**Fragmento del texto:**
###
BAGDAD, AÑO Y MEDIO DESPUÉS
El 18 de abril de 2003,
cuando llegamos a la frontera jordana estábamos persuadidos de que
Iraq se convertiría en un infierno para los agresores y que sería
muy difícil que estos alcanzaran los objetivos por los que habían
lanzado su criminal invasión. Para prever tales acontecimientos no
era necesario ser adivino, sino solo ser capaz de tener en cuenta el
sentimiento de los pueblos.
A mediados de 2004
regresamos al Medio Oriente e hicimos un recorrido por varios países
de la región durante el cual nos entrevistamos con más de treinta
dirigentes árabes de distintos signos políticos y tuvimos la
oportunidad de confrontar opiniones y análisis sobre lo que sucedió
y sucedía en Iraq. Obtuvimos información de primera mano la cual,
unida al seguimiento de los despachos de prensa y a los artículos de
importantes especialistas en la región, nos ha permitido evaluar la
situación
año y medio después
del inicio de la guerra.
Hacía meses que las mentiras sobre las que se montó la guerra –la
posesión de armas de destrucción masiva y los vínculos con el
terrorismo–, se habían desinflado de forma escandalosa. El
presidente George W. Bush –jefe del grupo neofascista que la
promovió– había sido duramente sacudido, aunque –aferrado a
demagógicos argumentos patrioteros– persistía en que lo hizo velando
por la seguridad de EE. UU., como parte de un mandato divino que le
ordenaba llevar a cabo una cruzada antiterrorista de alcance
mundial. Otro de los tres cabecillas del verdadero “eje del mal”, el
ex presidente español José María Aznar, debió enfrentar la ira de su
pueblo, cuya amplia opinión contra la guerra despreció en su
servilismo hacia Washington. Su partido fue derrotado en las
elecciones de forma estrepitosa.
Los verdaderos objetivos –que muchos en el mundo conocían a despecho
de las campañas manipuladoras de la gran “prensa libre” occidental
plegada a los intereses neofascistas– eran: ocupar Iraq para
controlar las segundas reservas de petróleo del mundo, imponer un
régimen títere con una “democracia modelo”, y poner en práctica su
plan estratégico de cambiar el Medio Oriente y liquidar aquellos
gobiernos que le hacían resistencia a sus ambiciones hegemónicas, en
primer lugar los de Teherán y Damasco.
###
**Registros de datos:**
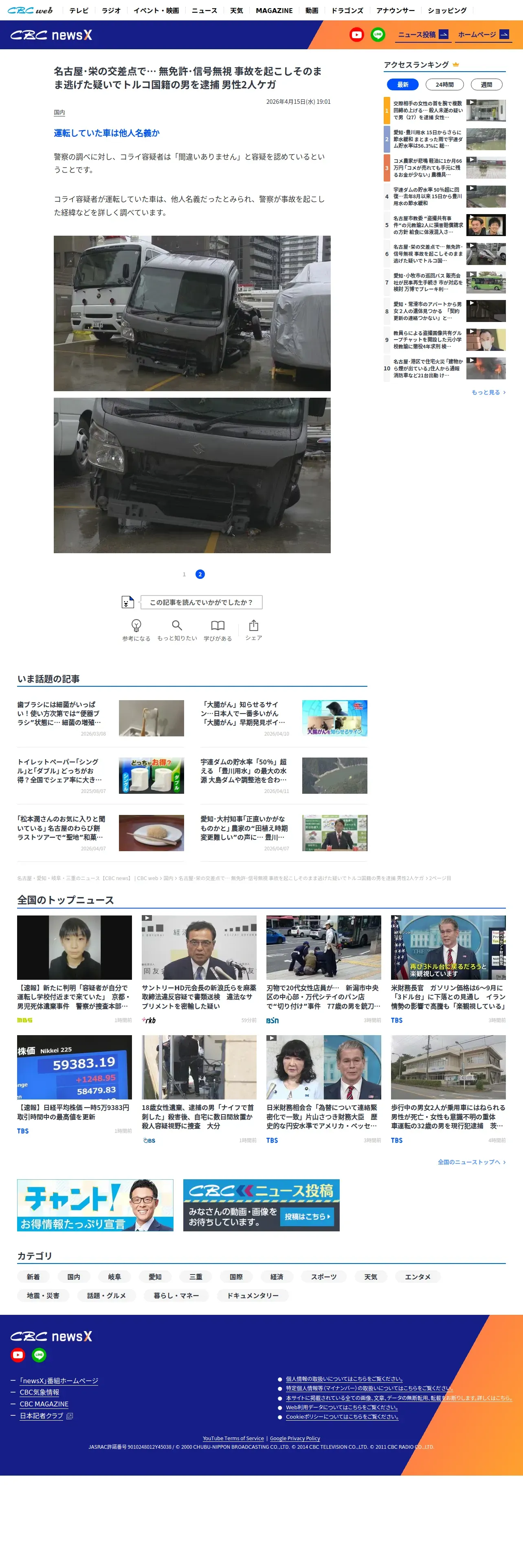Image resolution: width=523 pixels, height=1568 pixels.
Task: Open the 天気 menu item
Action: (237, 10)
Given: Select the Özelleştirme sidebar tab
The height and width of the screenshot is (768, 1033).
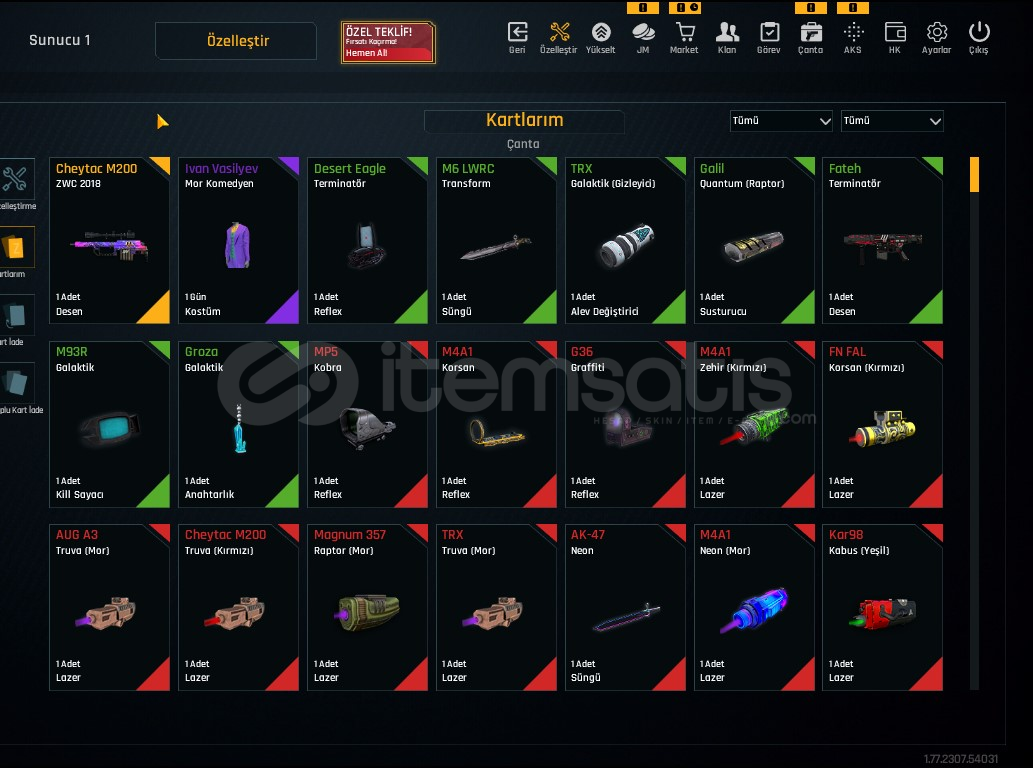Looking at the screenshot, I should pos(16,184).
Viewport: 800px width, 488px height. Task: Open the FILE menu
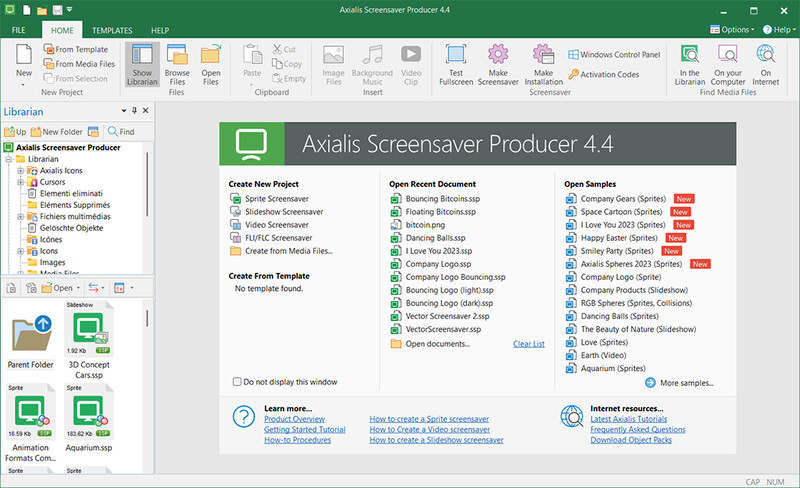point(19,31)
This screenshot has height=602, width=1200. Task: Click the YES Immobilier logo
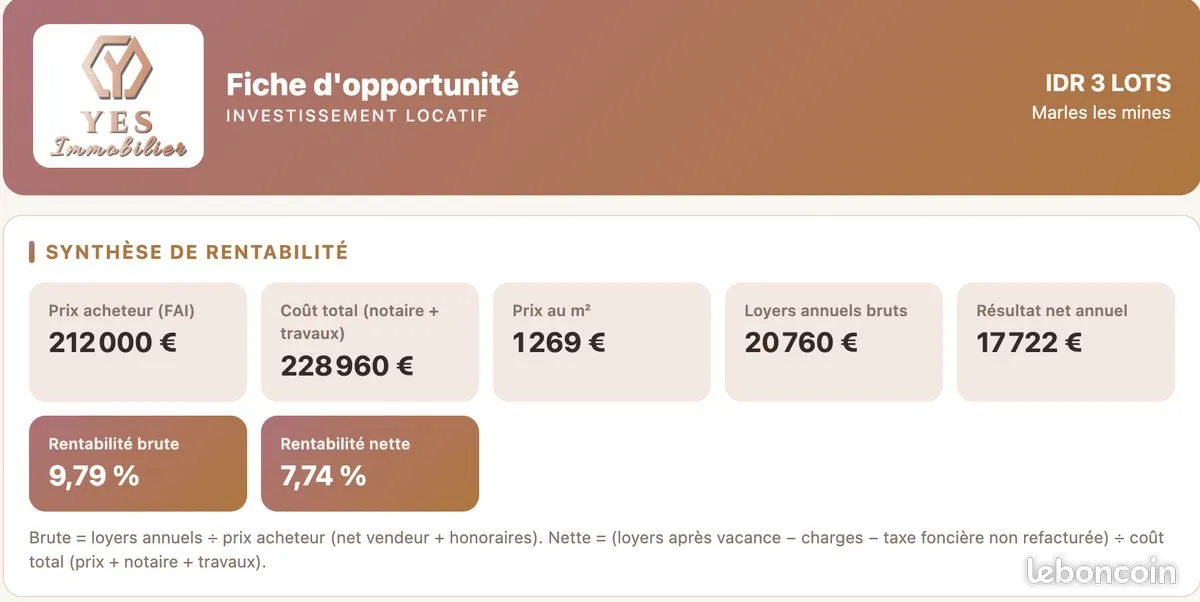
###
**Problema 1:** Según el texto sobre Iraq, ¿con cuántos dirigentes árabes se entrevistaron durante el recorrido de mediados de 2004?
**Problema 2:** Copia palabra por palabra el pasaje del texto sobre Iraq que empieza en "BAGDAD, AÑO Y" y termina en "de los pueblos.".
**Problema 3:** Sigue escribiendo el texto sobre Iraq a partir de su última oración.
Los registros son material aparte y no tienen relación con el texto sobre Iraq.

**Respuesta del ejercicio 1:** Con más de treinta dirigentes árabes.

**Respuesta del ejercicio 2:**
BAGDAD, AÑO Y MEDIO DESPUÉS
El 18 de abril de 2003,
cuando llegamos a la frontera jordana estábamos persuadidos de que
Iraq se convertiría en un infierno para los agresores y que sería
muy difícil que estos alcanzaran los objetivos por los que habían
lanzado su criminal invasión. Para prever tales acontecimientos no
era necesario ser adivino, sino solo ser capaz de tener en cuenta el
sentimiento de los pueblos.

**Respuesta del ejercicio 3:**
Estos propósitos estaban y están vinculados a la idea de que
controlando esa región, así como sus grandes reservas de petróleo y
gas, EE. UU. Tendría asegurado el poder mundial en el Nuevo Siglo e
impediría el surgimiento de otras potencias que le discutieran su
supremacía. Poderosos representantes de intereses sionistas
presentes en esta Administración con singular fuerza –en
colusión[39]con la extrema derecha fundamentalista cristiana–,
habían comenzado a instrumentarlos antes del trágico 11 de
septiembre de 2001, que dicho sea de paso, les vino como anillo al
dedo.
Principales y tal vez decisivos impulsores de este conflicto fueron
los sionistas que habían copado importantes cargos en el
Departamento de Defensa: Paul Wolfowitz, Douglas Feith –segundo y
tercer cargo del Pentágono–, Richard Perle, Elliots Abrams y Abram
Shulsky, entre otros. Ha trascendido que ellos crearon una sección
secreta para manipular la información, sobrepasar a la CIA y al
Departamento de Estado y crear las condiciones para justificar la
agresión a Iraq.
La destrucción de Iraq había sido un objetivo largamente acariciado
por Israel y los sionistas, quienes temían a sus capacidades y
potencialidades, y buscaban la ocasión para eliminar la posibilidad
de que este país se opusiera a su dominio del Medio Oriente.
Encontraron la oportunidad (al punto de que algunos especialistas
calificaran a esta como “la guerra para Israel”), y aunque es dudoso
que puedan alcanzar todos su propósitos, ya han infringido graves
daños al país árabe y lo han sumergido en una profunda crisis de
solución todavía incierta.
Inmediatamente después de la invasión, Washington anunció su
proyecto de crear el Gran Medio Oriente, que perseguía progresar en
las mencionadas ideas y posibilitaba a Israel su integración a un
conjunto de países que irían más allá de las fronteras árabes,
buscando un marco para disolver el nacionalismo histórico que los
opone a la expansión sionista. Otra idea básica del mismo proyecto
es la de las llamadas “reformas” que quieren imponer a países de la
región, con el anunciado propósito de modernizar sus sociedades y
“democratizarlas”, pero es evidente que persiguen reducir la
influencia de la cultura nacional islámica, la cual rechaza la
penetración occidental y el hegemonismo de EE. UU. e Israel. Tales
propuestas han sido rechazadas incluso por los gobiernos sobre los
que Washington tiene mayor influencia y es casi seguro que se agoten
y fracasen sin ser llevadas a cabo por la simple razón de que luego
de la invasión a Iraq se ha multiplicado el odio hacia ambos países
en las naciones árabes e islámicas, y no solo a escala popular.
Pero, ¿cuál de estos objetivos ha podido cumplir EE. UU. más de año
y medio después de lanzar su criminal agresión contra Iraq?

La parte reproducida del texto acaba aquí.